We help IT Professionals succeed at work.

Query Help - possible VBA solution? Array?

Hello Experts,

I need help with an Access query that checks a 'Business_Name' field in a table with approximately 1.3m records, against a table of about 300 corporate identifier codes.  
My query provides results, but they are not complete.  I've included both tables (unjoined) and I'm using an InStr function to get these results.  I have a feeling there is a solution for this but that it will involve VBA, which I am NOT proficient in!
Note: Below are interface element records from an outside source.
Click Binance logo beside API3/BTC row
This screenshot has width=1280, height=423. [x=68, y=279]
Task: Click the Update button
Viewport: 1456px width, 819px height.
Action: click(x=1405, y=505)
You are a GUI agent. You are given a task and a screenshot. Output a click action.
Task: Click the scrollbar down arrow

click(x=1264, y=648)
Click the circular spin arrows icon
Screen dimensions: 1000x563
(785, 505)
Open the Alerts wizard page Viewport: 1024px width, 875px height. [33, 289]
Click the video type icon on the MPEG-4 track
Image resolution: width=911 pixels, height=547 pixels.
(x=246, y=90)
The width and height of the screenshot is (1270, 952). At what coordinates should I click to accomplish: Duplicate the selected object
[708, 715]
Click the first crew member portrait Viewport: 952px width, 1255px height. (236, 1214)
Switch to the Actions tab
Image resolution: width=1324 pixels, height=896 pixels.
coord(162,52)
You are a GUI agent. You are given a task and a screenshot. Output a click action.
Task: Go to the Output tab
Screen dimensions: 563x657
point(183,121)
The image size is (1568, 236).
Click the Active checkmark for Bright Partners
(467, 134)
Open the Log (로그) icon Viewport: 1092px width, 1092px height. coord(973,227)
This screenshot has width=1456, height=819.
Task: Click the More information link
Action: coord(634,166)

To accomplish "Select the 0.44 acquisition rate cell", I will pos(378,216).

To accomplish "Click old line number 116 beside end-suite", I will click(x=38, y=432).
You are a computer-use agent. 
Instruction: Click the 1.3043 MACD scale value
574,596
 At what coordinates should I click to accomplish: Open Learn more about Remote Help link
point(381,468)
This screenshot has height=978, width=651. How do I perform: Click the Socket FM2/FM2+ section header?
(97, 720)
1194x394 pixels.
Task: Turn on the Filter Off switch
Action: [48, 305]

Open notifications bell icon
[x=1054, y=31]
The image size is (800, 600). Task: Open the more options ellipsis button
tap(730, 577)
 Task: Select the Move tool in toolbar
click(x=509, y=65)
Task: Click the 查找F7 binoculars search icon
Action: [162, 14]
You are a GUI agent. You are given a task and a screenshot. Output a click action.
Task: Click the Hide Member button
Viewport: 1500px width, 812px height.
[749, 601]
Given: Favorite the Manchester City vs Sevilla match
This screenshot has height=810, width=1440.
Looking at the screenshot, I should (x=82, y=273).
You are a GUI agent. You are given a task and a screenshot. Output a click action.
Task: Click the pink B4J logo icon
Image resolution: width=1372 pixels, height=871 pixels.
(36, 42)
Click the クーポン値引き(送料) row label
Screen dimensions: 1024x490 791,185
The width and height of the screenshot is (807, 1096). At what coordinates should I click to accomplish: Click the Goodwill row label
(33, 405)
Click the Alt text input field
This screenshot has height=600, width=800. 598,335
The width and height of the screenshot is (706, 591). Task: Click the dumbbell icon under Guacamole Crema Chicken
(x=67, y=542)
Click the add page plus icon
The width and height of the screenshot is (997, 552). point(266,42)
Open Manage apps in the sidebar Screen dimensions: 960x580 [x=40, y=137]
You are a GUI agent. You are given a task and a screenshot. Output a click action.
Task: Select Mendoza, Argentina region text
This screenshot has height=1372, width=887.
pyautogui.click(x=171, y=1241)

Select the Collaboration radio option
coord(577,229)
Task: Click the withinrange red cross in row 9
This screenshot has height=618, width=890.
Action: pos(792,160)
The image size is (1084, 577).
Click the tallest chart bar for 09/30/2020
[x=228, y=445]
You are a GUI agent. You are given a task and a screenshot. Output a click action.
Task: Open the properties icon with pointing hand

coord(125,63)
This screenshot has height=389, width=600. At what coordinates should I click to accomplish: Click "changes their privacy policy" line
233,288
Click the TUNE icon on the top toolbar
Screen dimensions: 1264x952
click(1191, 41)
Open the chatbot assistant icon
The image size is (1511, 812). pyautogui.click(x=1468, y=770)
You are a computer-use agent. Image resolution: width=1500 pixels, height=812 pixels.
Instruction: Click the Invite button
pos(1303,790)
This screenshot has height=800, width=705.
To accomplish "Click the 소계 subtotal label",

I've provide my SQL below.  FYI -  [business_name_tx] is in table "T_UCVI" and  [Code] is in table "T_BusinessCodes"

My current SQL:  
SELECT DISTINCTROW T_UCVI.ID, T_UCVI.BUSINESS_NAME_TX, InStr(1,[business_name_tx],([code])) AS Corp1, InStr(2,[business_name_tx],(" " & [code])) AS Corp2
FROM T_BusinessCodes, T_UCVI
GROUP BY T_UCVI.ID, T_UCVI.BUSINESS_NAME_TX, InStr(1,[business_name_tx],([code])), InStr(2,[business_name_tx],(" " & [code]))
HAVING (((InStr(1,[business_name_tx],([code])))=1)) OR (((InStr(2,[business_name_tx],(" " & [code])))>1))
ORDER BY T_UCVI.BUSINESS_NAME_TX;

Thanks for all help!
Comment
Watch Question

CERTIFIED EXPERT
Top Expert 2014

Commented:
I've included both tables

I don't see any attachments.
Coleen SullivanIndependent Contractor

Author

Commented:

I was referring to my query where I included both tables - I did not attach anything here - provided the sql

CERTIFIED EXPERT
Distinguished Expert 2017

Commented:

If some of the names start with spaces, run an update query first to clean up that mess.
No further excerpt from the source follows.